** Задания **
A. Какими определениями в тексте о казачестве охарактеризованы военные сообщества наездников, складывавшиеся в Великой Степи? Перечислите все.
B. Почему, согласно тексту о казачестве, слово «казак» многозначно?

====== Цитируемый текст ======

Само слово "казак" является полисемантическим, что объясняется особенностями истории казачьих сообществ евразийских степных просторов. В различные эпохи под этим словом "скрывались" различные по этническому составу, структуре и занятиям сообщества, которых объединяла война, военное дело как основа жизнедеятельности. С лингвистической точки зрения слово "казак" скорее всего тюркского происхождения, обозначающее вооруженного стража-охранника границы, удальца-наездника.
В период раннего и зрелого средневековья в просторах Дешт-и-Кипчак – "Великой Степи" границ в современном понимании этого слова – как линии разграничения государственного суверенитета – не существовало. Не было и непреодолимых этнических различий между народами (к примеру, даже в конце XVIII – начале XIX вв. Гегель отмечал, что современная ему ситуация ужасна – русский и немец уже не понимают друг друга, а это значит, что ранее понимали). В этих условиях складывались военные сообщества лихих наездников степей, служащих или вольных, искусных воинов, свободолюбивых и гордых, многонациональных по составу.
По всей видимости, подобные сообщества появились уже на рубеже древности и средневековья. Однако недостаток достоверных свидетельств не позволяет проследить их историю. Известно о существовании военных общин, в том числе и из славян–рабов, создаваемых политической элитой Хазарского каганата для осуществления экспансии на Северо-запад (2). По всей видимости, создавались военные дружины и киевскими князьями в противовес степнякам. Присутствие славянского элемента в степных районах Юга России на всем протяжении средневековья несомненно, однако из этого отнюдь не следует вывод о генетической преемственности казаков, скажем, Донского или Кубанского войска XIX в. и славян (и не славян) – членов военных общин IX–XII вв.

====== Представленные данные ======

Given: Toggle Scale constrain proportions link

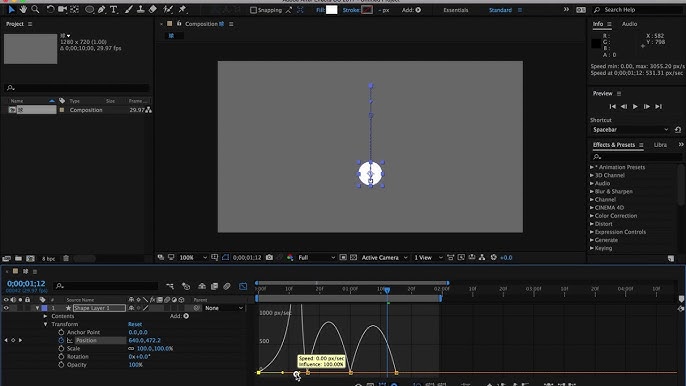Looking at the screenshot, I should coord(131,348).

======

** Полные решения **
A.
- лихие наездники степей
- служащие или вольные
- искусные воины
- свободолюбивые
- гордые
- многонациональные по составу

B. Многозначность слова объясняется особенностями истории казачьих сообществ евразийских степей. В разные эпохи этим словом называли сообщества, различные по этническому составу, структуре и занятиям. Их объединяла война, военное дело как основа жизнедеятельности.